欧州委員会動向、EU域内産業・サービス・政策をウオッチ

2015/12/14

EU情報

国境越えたデジタルコンテンツへのアクセス可能に、欧州委が法案発表

この記事の要約

欧州委員会は9日、EU市民が域内のどこにいても、加入しているコンテンツ配信サービスを利用できるようにするための法案を発表した。国境を越えたデジタルコンテンツの流通を促す取り組みの一環で、旅行や商用などで一時的に域内の他の […]

欧州委員会は9日、EU市民が域内のどこにいても、加入しているコンテンツ配信サービスを利用できるようにするための法案を発表した。国境を越えたデジタルコンテンツの流通を促す取り組みの一環で、旅行や商用などで一時的に域内の他の国に滞在する際、自国にいる時と同じ条件で映画やテレビ、音楽、ゲーム、電子書籍などのデジタルコンテンツにアクセスできるようにするという内容。EUは2017年6月までに携帯電話のローミング(相互接続)料金を撤廃することを決めており、欧州委は欧州議会と加盟国の承認を経て同年中の新ルール導入を目指す考えを示している。

欧州委は今年5月、デジタル単一市場の創設に向けてEUが取り組むべき重点政策をまとめた戦略文書を発表した。EUが成長戦略の柱と位置付ける高速インターネットを基盤とする経済活動(デジタル経済)を活性化させるため、幅広い分野で国ごと異なる規制や制度を見直し、国境を越えたオンライン取引やコンテンツ流通を妨げる障壁を取り除くことに主眼を置いた内容で、欧州委はその一環としてデジタル社会に即した著作権法の策定を進めている。国境を越えたデジタルコンテンツへのアクセス(ポータビリティ)に関する新ルールはその第1弾で、欧州委は来春をめどにEU共通の著作権ライセンスの導入や、国境を越えたテレビ/ラジオ番組のオンライン配信を容易にするための法案をまとめる方針を示している。

今回の提案は米ネットフリックスやアマゾン・プライムなどの動画配信サービスや、英衛星放送大手スカイが英国、ドイツ、イタリアで展開するスポーツ専門のストリーミングサービスなど、定額制のコンテンツ配信サービスを対象としたもので、ユーザー登録せずに利用できる動画共有サービスのユーチューブなどは含まれない。
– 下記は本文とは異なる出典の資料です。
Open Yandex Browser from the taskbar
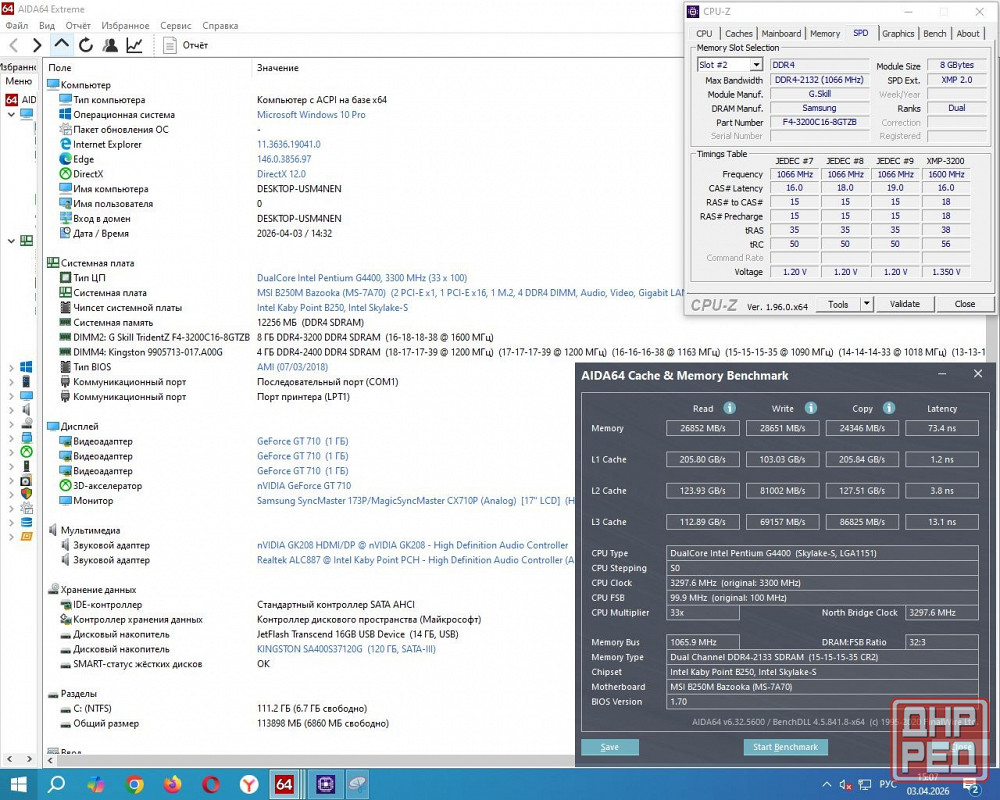click(x=248, y=784)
たとえばネットフリックスに加入しているオランダ在住の会員がフランスを旅行する際、現行システムではネットフリックスがフランスの会員向けに提供しているコンテンツしか視聴できない。これはコンテンツ提供者が特定の地域以外での配信を許可していない場合、ユーザーとサービス提供者の地理的関係によってオンラインサービスへのアクセスが制限される「ジオ・ブロッキング」によるもの。欧州委は域内の他の国での「一時的な滞在」について、こうした地理的制限を禁止し、ユーザーが自国にいる時と同じサービスを受けられるようにすることを提案している。ただし、「一時的」に該当する期間の上限は設定していない。
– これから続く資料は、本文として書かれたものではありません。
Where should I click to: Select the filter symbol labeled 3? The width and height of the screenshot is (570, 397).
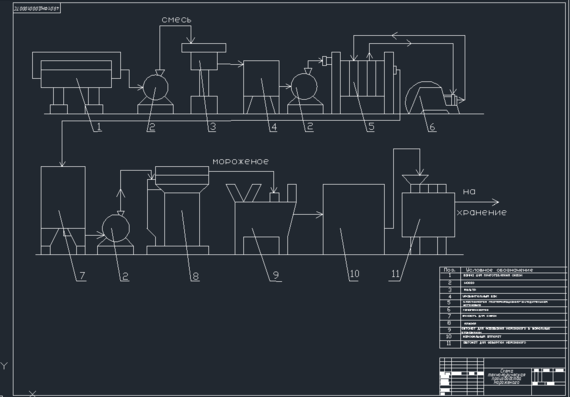point(204,78)
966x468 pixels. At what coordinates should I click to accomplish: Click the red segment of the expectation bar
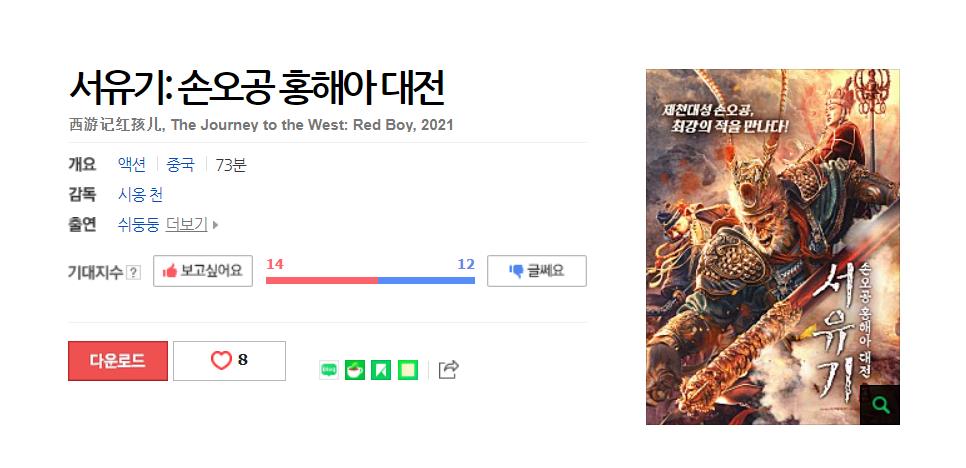(x=322, y=280)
欧州委のアンシプ副委員長(デジタル単一市場担当)は「コンテンツ配信サービスの加入者が域内のどこにいても自国にいる時と同じサービスを受けられるようにしたい。デジタルコンテンツへの国境を越えたアクセスはEU市民の新たな権利だ」と強調。エッティンガー委員(デジタル経済・社会担当)は「デジタルコンテンツのポータビリティに関する提案は、国ごとに異なる複雑な著作権ルールの抜本的な見直しの第一歩にすぎない。デジタル単一市場の実現に向け、16年中に制度改革の核となる法案を提示する」と述べた。